El
concesionario del quiosco de prensa de la plaza del Charco (Puerto de la Cruz)
ha echado el cierre, ha dicho adiós después de un tiempo que le obligó a interrumpir la actividad desde aquellos ya
lejanos tiempos de la pandemia, cuando ese espacio público, médula espinal del
sentimiento portuense, aparecía a lo largo del día desnudo y sin alma. La
crisis se medía en la plaza por aquel vacío imponente.
El
hombre, un joven emigrante de origen subsahariano, se va triste, apesadumbrado,
después de tantos años nutriendo a clientes, vendiendo revistas, publicaciones
y periódicos de muy distintas nacionalidades, además de chucherías, golosinas,
postales, souvenirs y variedad de artículos que servían hasta para un
regalo.
(Aún
recordamos cuando un domingo al mediodía, junto al inolvidable Carlos Ramos
Aspiroz, en el café del mediodía, fiel a su Abc, luego a El Mundo, hicimos
una suerte de encuesta contabilizando la cantidad de consumidores de prensa que
aún mantenían la costumbre de disfrutar del aperitivo y de la lectura dominical
mientras saludábamos al paso de la gente y registrábamos a los compradores que
cumplían con aquella especie de rito que, evidentemente, palidecía).
Había
menos ejemplares, habían disminuido las publicaciones extranjeras…

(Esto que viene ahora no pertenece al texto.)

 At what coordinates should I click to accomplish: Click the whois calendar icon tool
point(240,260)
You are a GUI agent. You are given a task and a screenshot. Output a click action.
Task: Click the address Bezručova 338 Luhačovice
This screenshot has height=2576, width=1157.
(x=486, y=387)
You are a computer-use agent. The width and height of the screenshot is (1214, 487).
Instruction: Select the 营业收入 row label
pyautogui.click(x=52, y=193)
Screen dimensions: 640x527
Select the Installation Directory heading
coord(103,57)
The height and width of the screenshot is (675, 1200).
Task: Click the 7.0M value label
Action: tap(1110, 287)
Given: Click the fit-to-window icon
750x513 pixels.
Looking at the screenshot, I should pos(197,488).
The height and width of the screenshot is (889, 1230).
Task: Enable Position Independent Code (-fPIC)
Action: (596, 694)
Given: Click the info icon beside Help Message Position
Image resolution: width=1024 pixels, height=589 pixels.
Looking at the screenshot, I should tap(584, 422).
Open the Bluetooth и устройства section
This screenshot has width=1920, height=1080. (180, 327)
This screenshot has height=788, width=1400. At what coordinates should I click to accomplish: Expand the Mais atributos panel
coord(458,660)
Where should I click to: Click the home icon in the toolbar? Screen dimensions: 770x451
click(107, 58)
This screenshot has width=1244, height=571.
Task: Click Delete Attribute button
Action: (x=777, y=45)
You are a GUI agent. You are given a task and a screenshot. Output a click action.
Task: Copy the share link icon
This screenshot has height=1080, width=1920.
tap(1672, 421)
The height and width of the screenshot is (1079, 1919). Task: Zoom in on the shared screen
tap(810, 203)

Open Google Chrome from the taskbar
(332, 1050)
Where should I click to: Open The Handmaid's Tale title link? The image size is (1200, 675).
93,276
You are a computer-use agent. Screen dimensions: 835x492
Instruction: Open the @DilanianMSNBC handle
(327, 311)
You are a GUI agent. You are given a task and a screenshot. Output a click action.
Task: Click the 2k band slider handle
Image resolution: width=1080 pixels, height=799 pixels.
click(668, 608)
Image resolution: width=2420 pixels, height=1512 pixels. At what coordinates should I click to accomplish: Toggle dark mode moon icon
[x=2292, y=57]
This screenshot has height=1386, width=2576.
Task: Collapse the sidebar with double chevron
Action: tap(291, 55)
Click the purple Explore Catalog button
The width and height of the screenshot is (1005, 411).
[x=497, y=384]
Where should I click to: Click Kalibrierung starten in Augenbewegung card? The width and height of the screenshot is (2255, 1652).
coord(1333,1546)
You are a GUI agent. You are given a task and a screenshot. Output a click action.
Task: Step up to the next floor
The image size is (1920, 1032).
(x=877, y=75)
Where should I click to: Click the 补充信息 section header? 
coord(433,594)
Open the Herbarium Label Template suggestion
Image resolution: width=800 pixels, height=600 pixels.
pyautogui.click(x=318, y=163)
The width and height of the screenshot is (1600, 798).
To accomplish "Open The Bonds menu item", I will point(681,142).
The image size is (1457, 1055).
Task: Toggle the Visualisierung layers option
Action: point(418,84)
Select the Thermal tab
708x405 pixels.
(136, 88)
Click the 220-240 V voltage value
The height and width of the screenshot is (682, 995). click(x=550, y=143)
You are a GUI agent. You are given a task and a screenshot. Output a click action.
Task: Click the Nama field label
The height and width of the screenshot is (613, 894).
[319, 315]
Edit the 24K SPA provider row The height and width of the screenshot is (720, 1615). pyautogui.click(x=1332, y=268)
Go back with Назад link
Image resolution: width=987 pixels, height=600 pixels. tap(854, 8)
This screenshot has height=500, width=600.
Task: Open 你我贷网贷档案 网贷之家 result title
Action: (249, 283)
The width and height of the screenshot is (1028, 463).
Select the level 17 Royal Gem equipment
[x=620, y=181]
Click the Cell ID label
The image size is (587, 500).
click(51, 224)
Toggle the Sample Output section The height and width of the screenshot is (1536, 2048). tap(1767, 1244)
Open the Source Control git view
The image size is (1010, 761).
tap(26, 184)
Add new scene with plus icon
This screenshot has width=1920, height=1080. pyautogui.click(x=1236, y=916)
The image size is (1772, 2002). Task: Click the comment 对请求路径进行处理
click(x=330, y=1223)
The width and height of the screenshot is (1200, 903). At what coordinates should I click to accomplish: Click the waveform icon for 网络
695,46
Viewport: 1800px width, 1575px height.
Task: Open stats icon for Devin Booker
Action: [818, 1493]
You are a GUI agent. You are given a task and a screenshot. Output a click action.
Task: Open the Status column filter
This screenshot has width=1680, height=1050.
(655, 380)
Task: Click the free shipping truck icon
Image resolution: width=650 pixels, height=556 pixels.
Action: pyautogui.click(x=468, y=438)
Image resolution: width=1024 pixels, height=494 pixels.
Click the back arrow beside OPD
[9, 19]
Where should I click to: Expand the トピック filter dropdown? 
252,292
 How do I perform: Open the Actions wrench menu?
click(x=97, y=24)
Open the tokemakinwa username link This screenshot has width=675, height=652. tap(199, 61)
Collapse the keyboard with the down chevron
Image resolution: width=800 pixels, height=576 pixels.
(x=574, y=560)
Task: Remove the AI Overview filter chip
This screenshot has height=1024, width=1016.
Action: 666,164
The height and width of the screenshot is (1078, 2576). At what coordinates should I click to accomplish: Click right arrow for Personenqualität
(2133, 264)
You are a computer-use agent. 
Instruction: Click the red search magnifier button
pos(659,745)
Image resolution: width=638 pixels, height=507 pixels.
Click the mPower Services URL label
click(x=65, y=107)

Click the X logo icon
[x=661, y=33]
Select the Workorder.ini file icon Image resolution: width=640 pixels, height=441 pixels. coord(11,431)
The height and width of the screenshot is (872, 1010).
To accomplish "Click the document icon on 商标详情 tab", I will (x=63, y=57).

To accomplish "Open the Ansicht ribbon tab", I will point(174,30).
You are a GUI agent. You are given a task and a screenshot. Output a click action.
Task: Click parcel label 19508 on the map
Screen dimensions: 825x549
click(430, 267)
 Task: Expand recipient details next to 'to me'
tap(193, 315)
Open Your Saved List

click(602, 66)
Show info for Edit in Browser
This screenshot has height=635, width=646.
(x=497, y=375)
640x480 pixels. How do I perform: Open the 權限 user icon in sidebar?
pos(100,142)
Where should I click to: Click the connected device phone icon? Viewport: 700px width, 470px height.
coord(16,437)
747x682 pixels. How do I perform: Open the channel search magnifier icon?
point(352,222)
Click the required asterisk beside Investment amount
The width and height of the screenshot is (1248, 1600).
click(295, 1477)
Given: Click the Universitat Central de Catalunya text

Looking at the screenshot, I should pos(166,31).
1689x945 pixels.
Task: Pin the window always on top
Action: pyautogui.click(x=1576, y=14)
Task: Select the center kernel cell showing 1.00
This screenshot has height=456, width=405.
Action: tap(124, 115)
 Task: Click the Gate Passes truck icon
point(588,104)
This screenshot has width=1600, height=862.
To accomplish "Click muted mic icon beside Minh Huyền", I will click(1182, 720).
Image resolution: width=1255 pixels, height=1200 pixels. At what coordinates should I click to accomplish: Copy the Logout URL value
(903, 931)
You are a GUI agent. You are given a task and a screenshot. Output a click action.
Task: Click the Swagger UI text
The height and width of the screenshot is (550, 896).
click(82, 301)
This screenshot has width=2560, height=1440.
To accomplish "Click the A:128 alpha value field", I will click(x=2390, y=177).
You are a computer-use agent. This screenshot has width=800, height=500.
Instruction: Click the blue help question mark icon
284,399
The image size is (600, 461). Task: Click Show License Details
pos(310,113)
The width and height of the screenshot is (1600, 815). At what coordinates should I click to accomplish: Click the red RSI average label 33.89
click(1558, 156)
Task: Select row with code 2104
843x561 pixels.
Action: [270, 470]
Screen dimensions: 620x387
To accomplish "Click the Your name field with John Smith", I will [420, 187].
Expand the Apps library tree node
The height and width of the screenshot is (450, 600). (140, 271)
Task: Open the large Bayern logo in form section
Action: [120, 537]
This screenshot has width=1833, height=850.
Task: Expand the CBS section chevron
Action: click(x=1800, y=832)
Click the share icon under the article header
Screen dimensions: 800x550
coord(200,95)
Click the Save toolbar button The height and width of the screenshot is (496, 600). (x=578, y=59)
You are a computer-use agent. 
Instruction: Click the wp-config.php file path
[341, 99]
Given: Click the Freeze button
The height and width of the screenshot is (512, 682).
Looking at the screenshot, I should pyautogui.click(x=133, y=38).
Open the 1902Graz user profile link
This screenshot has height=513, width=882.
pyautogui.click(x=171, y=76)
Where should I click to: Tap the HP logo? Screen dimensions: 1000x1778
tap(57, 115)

evidentemente se había perdido o se seguían perdiendo los hábitos por la
lectura. El quiosquero afirma que “Internet acabó con todo”. Quedaban los
fieles al papel, los tradicionalistas de toda la vida, los últimos de las
Filipinas que se resistían a abandonar su oferta impresa, sus páginas cargadas
de información y de secciones que daban vida a aquellos mosaicos, “los eventos
consuetudinarios que acontecen en la rúa” y que el profesor Juan de Mairena
pidió al alumno en cierta ocasión que fuera, poco menos, que traduciéndolo a
lenguaje poético. El alumno respondió: “Lo que pasa en la calle”. Ambas oraciones
vienen a decir lo mismo, pero mientras que la primera es manifestación de un
espíritu rebuscado y cursi, la segunda es aceptada como expresión de absoluta
claridad y elegancia. No hay elegancia sin sencillez. Ahora bien, la sencillez
no debe confundirse con el empobrecimiento, según advertencia explicativa de
Marcelino Valero Alcaraz.
El caso es que la plaza se queda sin quiosco de prensa, salvo que
la concesión propicie un requiebro tras el cual resurja la actividad y el
recinto, tan frecuentado, tan al paso de nativos y visitantes de toda condición
social, recobre una de los fundamentos para frecuentar y detenerse de nuevo
en aquella esquina ahora esquilmada
porque el papel, uno de los nutrientes de tantos años, se agota sin remedios.
Solo hay que lamentar esta sobrevenida orfandad de la singular y
popular plaza portuense, un día de los camarones, otro de significado
histórico-político, escenario de vivencias y acontecimientos que sustanciaron
su fama y su trascendencia. Lo que va de ayer a hoy: había carritos –ese era el
nombre para reconocer e identificar aquellos puntos donde era difícil no
encontrar lo que se precisaba-, en donde se vendían centenares y centenares de
periódicos, desde la madrugada hasta el anochecer, hasta que la plaza no daba
para más. Hoy no queda ni uno donde se pueda comprar una edición impresa.
A este vacío, desde luego, no gusta asistir.